Begin at the line containing "Политика конфиденциальности (117, 1215)" in the data below and go on through the line containing "Документы Товарищества (138, 707)", repeating each line exactly; include both ends and no other line.

START Data records

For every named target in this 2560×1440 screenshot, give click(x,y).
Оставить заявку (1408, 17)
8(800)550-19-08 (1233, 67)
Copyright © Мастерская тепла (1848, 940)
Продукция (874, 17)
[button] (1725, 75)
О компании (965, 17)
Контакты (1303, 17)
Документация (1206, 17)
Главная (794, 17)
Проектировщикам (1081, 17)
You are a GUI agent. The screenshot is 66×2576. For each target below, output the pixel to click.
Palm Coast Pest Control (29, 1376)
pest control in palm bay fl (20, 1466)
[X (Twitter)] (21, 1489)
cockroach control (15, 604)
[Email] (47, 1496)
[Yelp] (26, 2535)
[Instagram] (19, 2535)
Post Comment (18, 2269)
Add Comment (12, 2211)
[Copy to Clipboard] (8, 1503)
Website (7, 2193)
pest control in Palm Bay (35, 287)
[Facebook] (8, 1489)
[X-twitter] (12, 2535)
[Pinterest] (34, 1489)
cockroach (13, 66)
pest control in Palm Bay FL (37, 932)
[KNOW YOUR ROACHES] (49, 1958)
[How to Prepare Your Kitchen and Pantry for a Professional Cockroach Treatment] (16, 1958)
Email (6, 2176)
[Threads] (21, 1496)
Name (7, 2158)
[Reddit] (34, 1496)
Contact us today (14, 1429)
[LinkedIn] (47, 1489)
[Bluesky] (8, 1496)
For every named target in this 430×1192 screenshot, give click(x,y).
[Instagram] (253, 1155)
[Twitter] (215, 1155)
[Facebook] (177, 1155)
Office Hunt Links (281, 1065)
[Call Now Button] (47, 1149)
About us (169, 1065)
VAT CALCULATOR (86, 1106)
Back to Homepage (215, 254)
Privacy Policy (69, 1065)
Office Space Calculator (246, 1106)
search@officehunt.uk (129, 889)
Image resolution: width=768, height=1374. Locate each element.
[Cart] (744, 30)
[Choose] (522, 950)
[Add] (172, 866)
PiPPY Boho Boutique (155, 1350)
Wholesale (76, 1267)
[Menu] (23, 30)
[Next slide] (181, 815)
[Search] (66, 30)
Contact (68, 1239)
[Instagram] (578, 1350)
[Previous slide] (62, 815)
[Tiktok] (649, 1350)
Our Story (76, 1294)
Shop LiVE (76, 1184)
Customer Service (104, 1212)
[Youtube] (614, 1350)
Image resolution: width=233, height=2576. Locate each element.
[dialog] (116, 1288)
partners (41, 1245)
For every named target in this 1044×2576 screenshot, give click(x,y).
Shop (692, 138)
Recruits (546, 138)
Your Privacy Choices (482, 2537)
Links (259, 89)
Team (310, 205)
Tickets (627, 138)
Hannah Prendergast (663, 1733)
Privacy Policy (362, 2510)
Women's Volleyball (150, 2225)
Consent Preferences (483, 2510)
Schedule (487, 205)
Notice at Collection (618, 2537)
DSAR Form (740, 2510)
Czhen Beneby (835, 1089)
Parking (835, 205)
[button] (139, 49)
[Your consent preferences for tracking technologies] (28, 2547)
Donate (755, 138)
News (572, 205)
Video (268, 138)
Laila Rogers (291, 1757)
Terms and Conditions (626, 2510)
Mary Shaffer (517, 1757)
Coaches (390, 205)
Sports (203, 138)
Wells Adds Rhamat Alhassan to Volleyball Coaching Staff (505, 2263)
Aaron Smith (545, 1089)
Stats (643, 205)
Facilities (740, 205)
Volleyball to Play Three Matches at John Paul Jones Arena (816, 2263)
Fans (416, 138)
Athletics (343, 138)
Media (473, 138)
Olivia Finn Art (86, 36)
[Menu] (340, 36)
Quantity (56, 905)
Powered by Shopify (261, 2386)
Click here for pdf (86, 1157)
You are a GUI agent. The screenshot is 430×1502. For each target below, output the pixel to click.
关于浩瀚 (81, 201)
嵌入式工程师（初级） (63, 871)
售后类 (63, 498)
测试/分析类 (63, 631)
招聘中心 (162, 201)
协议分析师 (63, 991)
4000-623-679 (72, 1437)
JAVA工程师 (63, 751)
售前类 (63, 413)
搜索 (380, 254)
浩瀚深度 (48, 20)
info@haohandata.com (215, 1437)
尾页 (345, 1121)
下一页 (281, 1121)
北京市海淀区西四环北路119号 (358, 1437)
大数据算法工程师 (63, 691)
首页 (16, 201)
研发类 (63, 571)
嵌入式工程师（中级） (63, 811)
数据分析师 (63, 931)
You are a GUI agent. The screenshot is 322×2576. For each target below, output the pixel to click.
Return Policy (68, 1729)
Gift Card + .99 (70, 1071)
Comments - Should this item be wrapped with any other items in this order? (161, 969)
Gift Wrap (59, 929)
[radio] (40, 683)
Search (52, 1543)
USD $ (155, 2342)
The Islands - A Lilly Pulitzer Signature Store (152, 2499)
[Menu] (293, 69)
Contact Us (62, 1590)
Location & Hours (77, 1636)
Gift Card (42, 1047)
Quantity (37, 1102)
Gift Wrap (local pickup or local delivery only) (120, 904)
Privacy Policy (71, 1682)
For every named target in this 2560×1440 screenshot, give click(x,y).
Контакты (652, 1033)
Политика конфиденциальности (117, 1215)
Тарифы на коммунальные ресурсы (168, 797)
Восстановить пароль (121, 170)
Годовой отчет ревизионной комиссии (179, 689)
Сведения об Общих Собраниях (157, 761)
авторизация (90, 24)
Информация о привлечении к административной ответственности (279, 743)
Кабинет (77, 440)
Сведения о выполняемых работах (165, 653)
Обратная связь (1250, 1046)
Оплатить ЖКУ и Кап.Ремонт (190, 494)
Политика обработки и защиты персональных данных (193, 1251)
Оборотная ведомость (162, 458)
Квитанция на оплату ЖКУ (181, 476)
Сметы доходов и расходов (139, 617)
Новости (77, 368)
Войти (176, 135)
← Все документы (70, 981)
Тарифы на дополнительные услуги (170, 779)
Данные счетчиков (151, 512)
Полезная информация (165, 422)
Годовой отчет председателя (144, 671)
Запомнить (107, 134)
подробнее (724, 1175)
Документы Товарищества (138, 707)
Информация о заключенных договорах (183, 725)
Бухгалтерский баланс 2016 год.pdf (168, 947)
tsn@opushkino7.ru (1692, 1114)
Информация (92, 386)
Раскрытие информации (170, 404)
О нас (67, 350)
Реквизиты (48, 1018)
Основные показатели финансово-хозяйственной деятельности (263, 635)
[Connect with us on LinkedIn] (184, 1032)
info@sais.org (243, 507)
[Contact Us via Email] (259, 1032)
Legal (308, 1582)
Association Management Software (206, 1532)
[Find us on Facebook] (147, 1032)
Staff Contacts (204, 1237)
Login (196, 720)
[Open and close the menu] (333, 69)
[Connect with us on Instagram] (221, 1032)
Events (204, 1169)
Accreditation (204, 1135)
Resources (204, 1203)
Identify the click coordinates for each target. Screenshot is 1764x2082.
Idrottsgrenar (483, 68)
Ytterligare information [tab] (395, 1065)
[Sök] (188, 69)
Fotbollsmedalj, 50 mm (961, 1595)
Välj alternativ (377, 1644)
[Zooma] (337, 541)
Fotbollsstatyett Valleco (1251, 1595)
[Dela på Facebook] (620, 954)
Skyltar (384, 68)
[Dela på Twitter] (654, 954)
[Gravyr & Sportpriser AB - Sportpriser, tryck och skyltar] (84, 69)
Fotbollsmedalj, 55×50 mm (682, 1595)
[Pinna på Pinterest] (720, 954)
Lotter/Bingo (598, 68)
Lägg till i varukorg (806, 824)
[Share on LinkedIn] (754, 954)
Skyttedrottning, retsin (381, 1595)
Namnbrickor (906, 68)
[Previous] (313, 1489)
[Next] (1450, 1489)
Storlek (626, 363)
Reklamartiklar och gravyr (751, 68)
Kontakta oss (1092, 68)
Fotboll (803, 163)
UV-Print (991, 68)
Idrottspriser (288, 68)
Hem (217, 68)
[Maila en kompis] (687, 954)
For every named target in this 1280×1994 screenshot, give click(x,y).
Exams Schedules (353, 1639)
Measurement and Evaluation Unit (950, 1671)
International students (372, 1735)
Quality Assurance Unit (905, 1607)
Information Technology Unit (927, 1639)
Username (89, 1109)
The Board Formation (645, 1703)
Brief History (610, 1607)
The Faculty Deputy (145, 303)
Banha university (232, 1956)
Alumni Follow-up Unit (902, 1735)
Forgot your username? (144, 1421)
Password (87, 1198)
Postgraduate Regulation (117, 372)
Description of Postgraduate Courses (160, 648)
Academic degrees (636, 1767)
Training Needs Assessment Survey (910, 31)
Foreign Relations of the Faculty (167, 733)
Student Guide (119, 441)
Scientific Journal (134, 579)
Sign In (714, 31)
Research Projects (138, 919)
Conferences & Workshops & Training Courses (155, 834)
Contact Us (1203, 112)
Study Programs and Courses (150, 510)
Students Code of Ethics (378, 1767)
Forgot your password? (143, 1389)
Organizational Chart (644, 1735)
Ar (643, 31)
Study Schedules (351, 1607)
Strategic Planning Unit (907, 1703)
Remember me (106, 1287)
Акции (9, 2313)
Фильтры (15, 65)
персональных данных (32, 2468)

END Data records

**Result of the task:**
Политика конфиденциальности (117, 1215)
Тарифы на коммунальные ресурсы (168, 797)
Восстановить пароль (121, 170)
Годовой отчет ревизионной комиссии (179, 689)
Сведения об Общих Собраниях (157, 761)
авторизация (90, 24)
Информация о привлечении к административной ответственности (279, 743)
Кабинет (77, 440)
Сведения о выполняемых работах (165, 653)
Обратная связь (1250, 1046)
Оплатить ЖКУ и Кап.Ремонт (190, 494)
Политика обработки и защиты персональных данных (193, 1251)
Оборотная ведомость (162, 458)
Квитанция на оплату ЖКУ (181, 476)
Сметы доходов и расходов (139, 617)
Новости (77, 368)
Войти (176, 135)
← Все документы (70, 981)
Тарифы на дополнительные услуги (170, 779)
Данные счетчиков (151, 512)
Полезная информация (165, 422)
Годовой отчет председателя (144, 671)
Запомнить (107, 134)
подробнее (724, 1175)
Документы Товарищества (138, 707)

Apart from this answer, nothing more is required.